[[ Data section open ]]
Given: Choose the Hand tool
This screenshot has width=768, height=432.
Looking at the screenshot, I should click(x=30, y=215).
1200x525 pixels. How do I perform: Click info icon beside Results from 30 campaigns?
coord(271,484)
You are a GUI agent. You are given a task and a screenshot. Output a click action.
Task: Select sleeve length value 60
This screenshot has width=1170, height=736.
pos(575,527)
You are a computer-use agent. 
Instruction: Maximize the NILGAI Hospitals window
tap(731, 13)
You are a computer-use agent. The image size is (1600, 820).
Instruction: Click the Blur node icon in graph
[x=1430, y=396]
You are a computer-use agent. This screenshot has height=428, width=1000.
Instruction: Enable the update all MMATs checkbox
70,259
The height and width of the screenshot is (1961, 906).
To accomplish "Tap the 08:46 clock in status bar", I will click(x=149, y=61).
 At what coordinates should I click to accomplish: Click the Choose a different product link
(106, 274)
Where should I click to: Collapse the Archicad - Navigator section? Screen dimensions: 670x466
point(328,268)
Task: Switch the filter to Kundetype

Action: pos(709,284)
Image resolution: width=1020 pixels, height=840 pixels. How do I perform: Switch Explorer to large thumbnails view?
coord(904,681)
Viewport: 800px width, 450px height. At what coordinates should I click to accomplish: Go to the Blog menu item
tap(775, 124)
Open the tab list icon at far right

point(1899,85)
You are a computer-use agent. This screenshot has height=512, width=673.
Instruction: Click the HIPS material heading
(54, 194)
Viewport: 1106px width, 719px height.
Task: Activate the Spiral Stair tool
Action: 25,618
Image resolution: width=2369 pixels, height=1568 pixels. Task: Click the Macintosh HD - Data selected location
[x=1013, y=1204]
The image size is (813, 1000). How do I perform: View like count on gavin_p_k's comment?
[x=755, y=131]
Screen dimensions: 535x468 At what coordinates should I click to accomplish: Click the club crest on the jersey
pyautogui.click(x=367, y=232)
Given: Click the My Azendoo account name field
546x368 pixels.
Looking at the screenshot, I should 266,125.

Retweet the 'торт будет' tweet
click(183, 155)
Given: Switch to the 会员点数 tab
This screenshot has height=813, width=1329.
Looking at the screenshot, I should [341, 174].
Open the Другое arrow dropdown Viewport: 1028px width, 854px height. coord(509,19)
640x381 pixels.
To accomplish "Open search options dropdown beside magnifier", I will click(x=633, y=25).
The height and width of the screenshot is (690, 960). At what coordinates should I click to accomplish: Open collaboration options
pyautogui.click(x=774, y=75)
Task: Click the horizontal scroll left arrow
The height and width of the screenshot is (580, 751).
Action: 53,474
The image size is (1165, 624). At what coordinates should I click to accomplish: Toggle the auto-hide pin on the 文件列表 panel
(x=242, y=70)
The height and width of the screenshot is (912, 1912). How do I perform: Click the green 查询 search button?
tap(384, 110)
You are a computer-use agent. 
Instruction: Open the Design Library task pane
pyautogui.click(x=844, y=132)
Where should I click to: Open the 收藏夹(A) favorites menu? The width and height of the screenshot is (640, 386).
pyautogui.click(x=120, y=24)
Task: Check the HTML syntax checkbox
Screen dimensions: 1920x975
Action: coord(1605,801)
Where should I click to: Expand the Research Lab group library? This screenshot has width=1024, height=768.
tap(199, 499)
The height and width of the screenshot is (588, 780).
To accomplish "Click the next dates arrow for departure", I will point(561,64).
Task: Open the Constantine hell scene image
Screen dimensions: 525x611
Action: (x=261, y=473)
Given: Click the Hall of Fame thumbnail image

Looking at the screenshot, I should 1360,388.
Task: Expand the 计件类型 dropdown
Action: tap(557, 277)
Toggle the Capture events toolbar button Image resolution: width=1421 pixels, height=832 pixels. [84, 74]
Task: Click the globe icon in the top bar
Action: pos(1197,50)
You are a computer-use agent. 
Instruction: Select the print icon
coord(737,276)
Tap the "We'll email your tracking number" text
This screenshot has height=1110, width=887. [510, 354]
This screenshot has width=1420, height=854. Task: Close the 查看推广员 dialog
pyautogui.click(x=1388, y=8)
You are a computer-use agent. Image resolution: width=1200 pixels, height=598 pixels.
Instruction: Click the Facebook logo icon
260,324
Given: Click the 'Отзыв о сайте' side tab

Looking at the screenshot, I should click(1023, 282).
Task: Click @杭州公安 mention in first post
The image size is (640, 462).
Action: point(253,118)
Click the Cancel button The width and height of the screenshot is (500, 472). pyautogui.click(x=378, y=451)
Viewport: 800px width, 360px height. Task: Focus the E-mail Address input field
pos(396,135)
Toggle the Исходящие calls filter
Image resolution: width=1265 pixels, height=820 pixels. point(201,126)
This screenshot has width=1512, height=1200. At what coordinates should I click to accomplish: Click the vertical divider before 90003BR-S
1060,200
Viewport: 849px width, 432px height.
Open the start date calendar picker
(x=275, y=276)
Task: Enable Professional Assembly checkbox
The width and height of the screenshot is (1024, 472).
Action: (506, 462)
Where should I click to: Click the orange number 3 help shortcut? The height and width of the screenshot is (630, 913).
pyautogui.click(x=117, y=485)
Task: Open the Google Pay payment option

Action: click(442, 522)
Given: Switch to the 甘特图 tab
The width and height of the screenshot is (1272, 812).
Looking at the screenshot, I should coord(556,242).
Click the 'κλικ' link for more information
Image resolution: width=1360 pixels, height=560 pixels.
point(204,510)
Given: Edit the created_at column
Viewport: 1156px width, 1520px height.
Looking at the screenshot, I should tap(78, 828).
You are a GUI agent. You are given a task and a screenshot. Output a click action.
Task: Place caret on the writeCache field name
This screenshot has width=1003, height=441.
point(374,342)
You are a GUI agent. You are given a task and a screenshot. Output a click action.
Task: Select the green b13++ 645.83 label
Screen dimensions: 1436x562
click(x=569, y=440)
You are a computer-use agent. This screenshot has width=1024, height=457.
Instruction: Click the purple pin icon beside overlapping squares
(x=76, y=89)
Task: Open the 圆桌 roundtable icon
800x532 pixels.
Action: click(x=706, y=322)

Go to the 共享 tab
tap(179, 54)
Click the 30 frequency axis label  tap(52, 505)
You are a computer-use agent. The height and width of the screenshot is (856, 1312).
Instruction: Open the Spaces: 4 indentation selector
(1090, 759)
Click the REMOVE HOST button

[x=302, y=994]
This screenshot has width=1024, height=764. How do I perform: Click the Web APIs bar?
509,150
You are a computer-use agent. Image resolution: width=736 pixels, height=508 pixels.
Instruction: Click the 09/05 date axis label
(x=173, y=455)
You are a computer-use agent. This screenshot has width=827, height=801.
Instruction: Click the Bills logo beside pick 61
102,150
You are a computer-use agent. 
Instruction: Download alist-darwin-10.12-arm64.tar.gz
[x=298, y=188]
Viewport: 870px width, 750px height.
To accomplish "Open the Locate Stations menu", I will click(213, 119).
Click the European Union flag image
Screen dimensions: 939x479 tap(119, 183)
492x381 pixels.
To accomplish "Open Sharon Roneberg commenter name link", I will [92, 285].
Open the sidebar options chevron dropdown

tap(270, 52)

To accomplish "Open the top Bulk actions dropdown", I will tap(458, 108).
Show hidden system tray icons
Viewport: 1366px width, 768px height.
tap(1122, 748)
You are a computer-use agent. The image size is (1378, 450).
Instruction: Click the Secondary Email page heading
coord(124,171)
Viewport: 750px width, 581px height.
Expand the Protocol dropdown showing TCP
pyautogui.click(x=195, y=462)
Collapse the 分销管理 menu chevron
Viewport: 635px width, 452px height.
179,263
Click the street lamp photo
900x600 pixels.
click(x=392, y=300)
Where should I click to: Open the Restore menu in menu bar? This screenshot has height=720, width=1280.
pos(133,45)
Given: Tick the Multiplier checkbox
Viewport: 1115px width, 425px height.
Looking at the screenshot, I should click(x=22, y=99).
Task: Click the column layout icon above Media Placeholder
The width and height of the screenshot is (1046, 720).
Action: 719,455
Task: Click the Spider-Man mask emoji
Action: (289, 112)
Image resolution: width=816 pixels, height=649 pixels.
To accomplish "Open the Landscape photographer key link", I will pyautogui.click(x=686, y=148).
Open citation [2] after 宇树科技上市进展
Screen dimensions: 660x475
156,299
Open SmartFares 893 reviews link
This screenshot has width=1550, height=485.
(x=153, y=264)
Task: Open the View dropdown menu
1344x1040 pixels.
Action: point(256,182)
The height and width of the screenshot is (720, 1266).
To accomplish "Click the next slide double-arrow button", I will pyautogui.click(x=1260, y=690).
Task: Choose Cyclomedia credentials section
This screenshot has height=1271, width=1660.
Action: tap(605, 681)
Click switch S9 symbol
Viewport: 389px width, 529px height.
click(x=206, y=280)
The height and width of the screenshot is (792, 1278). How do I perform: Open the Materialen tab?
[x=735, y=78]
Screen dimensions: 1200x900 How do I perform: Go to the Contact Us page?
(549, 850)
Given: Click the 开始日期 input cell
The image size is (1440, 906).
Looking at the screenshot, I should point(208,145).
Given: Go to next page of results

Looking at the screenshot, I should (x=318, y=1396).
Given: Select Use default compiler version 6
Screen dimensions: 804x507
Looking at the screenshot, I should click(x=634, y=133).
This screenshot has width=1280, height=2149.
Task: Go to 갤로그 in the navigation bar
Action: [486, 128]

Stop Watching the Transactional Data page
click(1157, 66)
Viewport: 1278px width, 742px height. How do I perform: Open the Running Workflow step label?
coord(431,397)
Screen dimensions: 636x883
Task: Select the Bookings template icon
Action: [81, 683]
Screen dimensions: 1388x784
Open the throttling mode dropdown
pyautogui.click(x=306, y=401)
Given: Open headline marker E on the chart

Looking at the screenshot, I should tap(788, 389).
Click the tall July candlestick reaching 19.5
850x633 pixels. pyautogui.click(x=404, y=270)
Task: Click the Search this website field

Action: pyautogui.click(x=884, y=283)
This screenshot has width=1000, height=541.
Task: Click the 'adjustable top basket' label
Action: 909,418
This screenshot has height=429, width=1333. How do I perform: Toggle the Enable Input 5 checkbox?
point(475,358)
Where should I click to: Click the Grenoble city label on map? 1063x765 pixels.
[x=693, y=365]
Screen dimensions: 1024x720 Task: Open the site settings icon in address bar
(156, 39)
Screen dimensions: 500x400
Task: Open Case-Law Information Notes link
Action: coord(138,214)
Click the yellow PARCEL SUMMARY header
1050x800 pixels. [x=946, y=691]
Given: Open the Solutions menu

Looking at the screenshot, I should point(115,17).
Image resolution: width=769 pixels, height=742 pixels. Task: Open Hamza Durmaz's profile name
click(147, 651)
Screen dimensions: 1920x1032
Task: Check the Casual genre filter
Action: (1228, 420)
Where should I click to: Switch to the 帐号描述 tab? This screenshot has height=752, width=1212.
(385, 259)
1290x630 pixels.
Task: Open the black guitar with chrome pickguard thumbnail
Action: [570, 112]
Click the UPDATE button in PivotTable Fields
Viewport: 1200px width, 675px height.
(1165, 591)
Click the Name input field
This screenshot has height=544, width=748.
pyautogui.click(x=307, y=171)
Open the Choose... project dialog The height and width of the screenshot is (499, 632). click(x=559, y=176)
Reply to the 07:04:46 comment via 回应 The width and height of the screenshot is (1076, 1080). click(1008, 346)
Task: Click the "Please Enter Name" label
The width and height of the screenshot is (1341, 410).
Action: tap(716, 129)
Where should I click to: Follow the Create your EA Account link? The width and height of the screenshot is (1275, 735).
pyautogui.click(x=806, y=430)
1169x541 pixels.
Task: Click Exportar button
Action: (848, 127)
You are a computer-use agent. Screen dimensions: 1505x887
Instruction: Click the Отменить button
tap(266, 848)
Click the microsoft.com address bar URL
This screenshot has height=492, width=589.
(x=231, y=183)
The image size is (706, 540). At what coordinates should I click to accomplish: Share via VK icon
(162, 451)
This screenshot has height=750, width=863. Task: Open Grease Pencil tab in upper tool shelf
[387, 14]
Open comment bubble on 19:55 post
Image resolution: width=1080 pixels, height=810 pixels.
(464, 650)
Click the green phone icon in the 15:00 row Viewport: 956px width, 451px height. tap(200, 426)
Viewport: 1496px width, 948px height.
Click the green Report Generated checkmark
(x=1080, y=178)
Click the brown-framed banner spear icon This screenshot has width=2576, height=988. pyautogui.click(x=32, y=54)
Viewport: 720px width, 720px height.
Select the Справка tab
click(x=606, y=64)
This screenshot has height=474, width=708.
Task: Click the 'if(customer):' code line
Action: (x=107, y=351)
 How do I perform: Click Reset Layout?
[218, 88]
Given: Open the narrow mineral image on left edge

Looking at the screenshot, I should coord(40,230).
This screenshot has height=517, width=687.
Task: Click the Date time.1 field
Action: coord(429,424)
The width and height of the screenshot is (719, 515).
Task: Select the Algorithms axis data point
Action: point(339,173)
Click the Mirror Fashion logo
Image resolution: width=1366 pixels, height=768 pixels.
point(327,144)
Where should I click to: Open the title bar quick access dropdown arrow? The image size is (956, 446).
[[ Data section closed ]]
### Work order
Once you reach the line with "This screenshot has width=1512, height=1200." in the data above, copy it and every line after it exactly, up to and including the line with "Given: Switch to the 甘特图 tab".

### Task response
This screenshot has width=1512, height=1200. At what coordinates should I click to accomplish: Click the vertical divider before 90003BR-S
1060,200
Viewport: 849px width, 432px height.
Open the start date calendar picker
(x=275, y=276)
Task: Enable Professional Assembly checkbox
The width and height of the screenshot is (1024, 472).
Action: (506, 462)
Where should I click to: Click the orange number 3 help shortcut? The height and width of the screenshot is (630, 913).
pyautogui.click(x=117, y=485)
Task: Open the Google Pay payment option

Action: click(442, 522)
Given: Switch to the 甘特图 tab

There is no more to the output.